> _RECORDS SUPPLIED_:
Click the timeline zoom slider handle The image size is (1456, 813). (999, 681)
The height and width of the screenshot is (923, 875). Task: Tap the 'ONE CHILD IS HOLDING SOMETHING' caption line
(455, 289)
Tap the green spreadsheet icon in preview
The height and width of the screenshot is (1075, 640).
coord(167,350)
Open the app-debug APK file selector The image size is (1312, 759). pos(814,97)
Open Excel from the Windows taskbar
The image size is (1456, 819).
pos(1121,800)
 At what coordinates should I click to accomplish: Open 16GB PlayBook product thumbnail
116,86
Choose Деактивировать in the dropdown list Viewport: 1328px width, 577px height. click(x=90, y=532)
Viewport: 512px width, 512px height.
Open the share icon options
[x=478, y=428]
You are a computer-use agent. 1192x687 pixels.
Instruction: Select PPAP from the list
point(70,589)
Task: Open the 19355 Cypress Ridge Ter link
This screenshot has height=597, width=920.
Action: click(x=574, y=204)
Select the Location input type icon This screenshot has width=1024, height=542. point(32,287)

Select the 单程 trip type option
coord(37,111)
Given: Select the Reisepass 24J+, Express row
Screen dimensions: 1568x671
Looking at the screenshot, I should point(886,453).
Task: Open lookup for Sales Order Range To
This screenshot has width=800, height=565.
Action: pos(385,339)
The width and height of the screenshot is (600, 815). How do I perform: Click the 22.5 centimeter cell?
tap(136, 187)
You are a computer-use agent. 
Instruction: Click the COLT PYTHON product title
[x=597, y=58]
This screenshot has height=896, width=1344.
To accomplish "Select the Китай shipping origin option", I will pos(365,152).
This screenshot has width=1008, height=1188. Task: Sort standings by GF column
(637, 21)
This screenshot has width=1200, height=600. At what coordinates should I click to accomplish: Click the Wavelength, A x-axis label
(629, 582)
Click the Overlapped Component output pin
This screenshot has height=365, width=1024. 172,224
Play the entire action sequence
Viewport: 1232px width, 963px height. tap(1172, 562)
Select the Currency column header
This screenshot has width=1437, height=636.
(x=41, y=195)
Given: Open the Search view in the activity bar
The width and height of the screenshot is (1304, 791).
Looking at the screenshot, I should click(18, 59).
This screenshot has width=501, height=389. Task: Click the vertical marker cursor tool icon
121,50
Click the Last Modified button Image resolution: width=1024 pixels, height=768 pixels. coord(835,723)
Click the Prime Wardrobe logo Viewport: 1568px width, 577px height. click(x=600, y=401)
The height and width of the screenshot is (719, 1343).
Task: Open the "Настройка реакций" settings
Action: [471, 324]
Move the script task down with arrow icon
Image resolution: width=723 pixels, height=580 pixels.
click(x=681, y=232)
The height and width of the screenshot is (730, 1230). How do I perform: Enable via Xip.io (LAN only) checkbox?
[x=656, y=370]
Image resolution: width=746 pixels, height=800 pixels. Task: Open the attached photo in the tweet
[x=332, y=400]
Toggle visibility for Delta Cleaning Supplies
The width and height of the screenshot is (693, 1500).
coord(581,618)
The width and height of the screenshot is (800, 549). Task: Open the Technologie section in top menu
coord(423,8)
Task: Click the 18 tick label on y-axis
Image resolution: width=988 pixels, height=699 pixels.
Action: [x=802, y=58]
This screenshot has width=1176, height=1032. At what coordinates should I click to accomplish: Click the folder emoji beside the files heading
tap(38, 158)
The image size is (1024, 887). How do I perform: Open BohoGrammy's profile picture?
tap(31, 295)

> _WHAT THIS TASK INVOLVES_:
The exact lines from the one containing "Task: Click the 18 tick label on y-axis" through the end of the listing above are the expected output; include nothing else.

> _EXERCISE ANSWER_:
Task: Click the 18 tick label on y-axis
Image resolution: width=988 pixels, height=699 pixels.
Action: [x=802, y=58]
This screenshot has width=1176, height=1032. At what coordinates should I click to accomplish: Click the folder emoji beside the files heading
tap(38, 158)
The image size is (1024, 887). How do I perform: Open BohoGrammy's profile picture?
tap(31, 295)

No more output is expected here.